** Data to process **
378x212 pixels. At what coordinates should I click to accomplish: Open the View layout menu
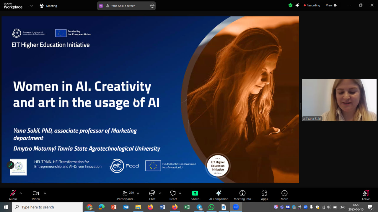click(x=331, y=5)
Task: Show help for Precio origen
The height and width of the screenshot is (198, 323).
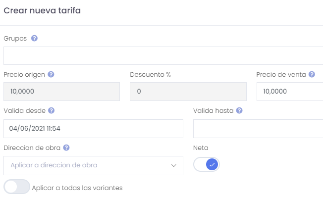Action: click(x=51, y=74)
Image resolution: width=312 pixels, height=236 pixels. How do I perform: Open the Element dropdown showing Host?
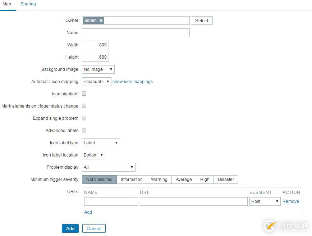click(x=265, y=201)
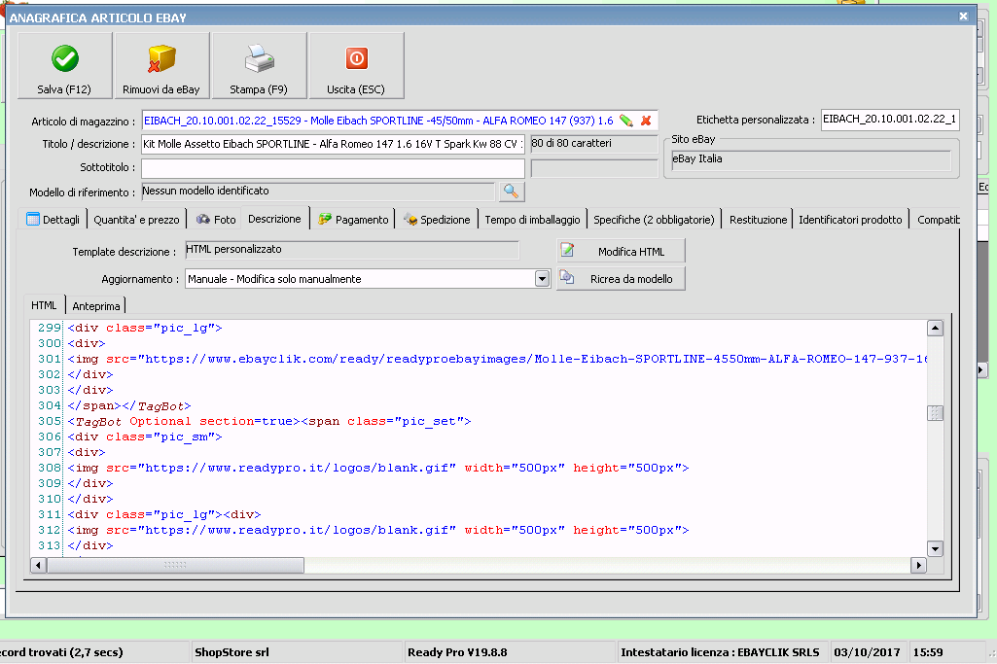Open the Aggiornamento dropdown

pos(543,279)
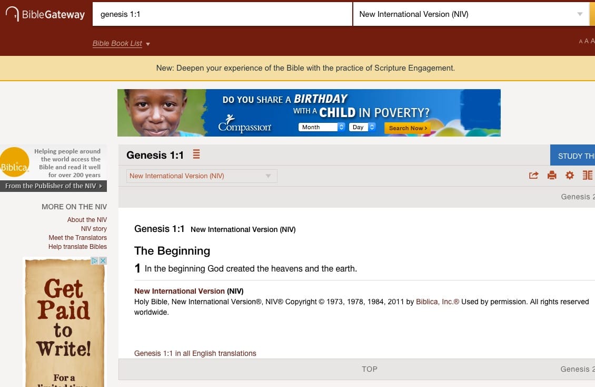Open the Bible Book List menu
Viewport: 595px width, 387px height.
[117, 44]
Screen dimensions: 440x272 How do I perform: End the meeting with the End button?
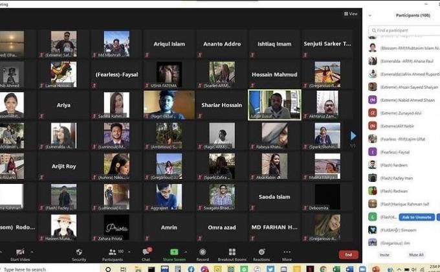[x=348, y=255]
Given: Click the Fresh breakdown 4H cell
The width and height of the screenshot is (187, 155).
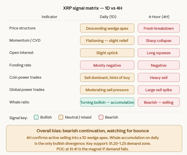Looking at the screenshot, I should point(158,28).
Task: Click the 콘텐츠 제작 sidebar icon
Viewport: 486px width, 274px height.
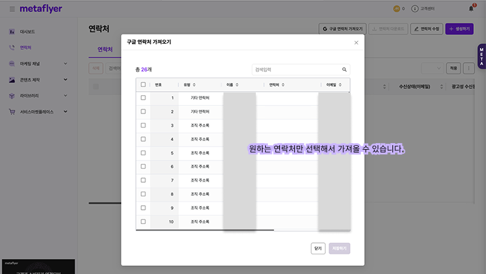Action: coord(12,80)
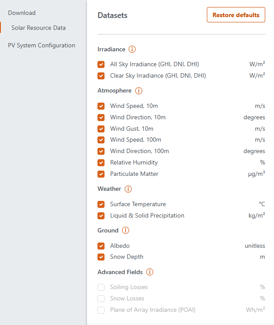Toggle Particulate Matter checkbox

[101, 174]
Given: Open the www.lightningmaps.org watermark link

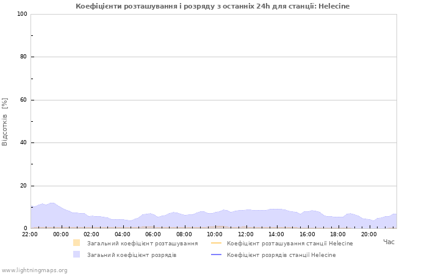Looking at the screenshot, I should [x=34, y=270].
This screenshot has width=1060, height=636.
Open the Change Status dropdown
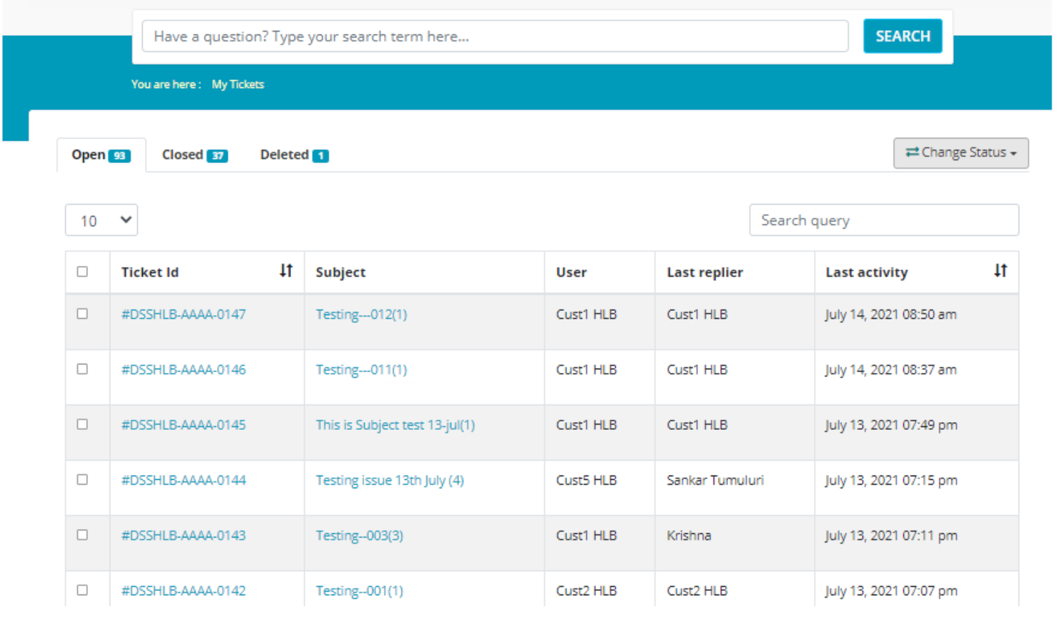pos(960,153)
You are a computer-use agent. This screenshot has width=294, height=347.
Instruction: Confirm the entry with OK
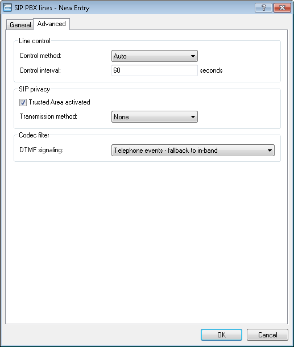(x=221, y=335)
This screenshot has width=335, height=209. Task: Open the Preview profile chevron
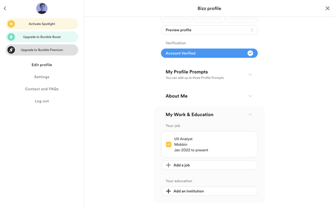[252, 30]
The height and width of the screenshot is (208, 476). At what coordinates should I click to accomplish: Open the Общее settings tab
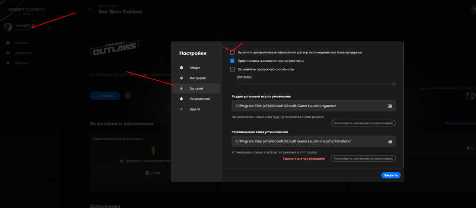coord(195,68)
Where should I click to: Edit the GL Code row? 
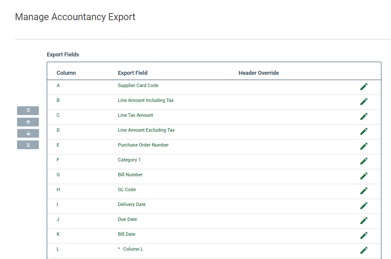pos(363,191)
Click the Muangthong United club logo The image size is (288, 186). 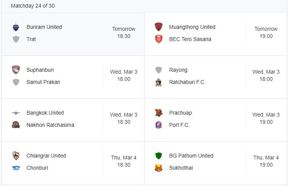pos(159,27)
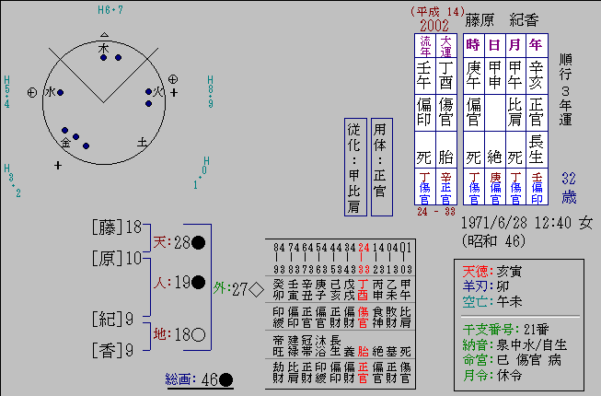This screenshot has height=396, width=601.
Task: Click the filled circle beside 総画: 46
Action: point(226,379)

** What to work on **
Your answer should be the lines above, word for word, from the line with "Image resolution: width=312" through the line with "You are a computer-use", minus the pictures.

** Task response **
Image resolution: width=312 pixels, height=236 pixels. How do I perform: Open the Element dropdown showing Host?
click(x=265, y=201)
Open the Aggiornamento dropdown

pos(543,279)
Open the Bible Book List menu
Viewport: 595px width, 387px height.
[117, 44]
Screen dimensions: 440x272 How do I perform: End the meeting with the End button?
[x=348, y=255]
Given: Click the Fresh breakdown 4H cell
The width and height of the screenshot is (187, 155).
Looking at the screenshot, I should point(158,28).
Task: Click the 콘텐츠 제작 sidebar icon
Viewport: 486px width, 274px height.
Action: coord(12,80)
Toggle Particulate Matter checkbox

[101, 174]
Given: Open the www.lightningmaps.org watermark link

Looking at the screenshot, I should [x=34, y=270].
This screenshot has width=1060, height=636.
Open the Change Status dropdown
pos(960,153)
You are a computer-use agent. This screenshot has width=294, height=347.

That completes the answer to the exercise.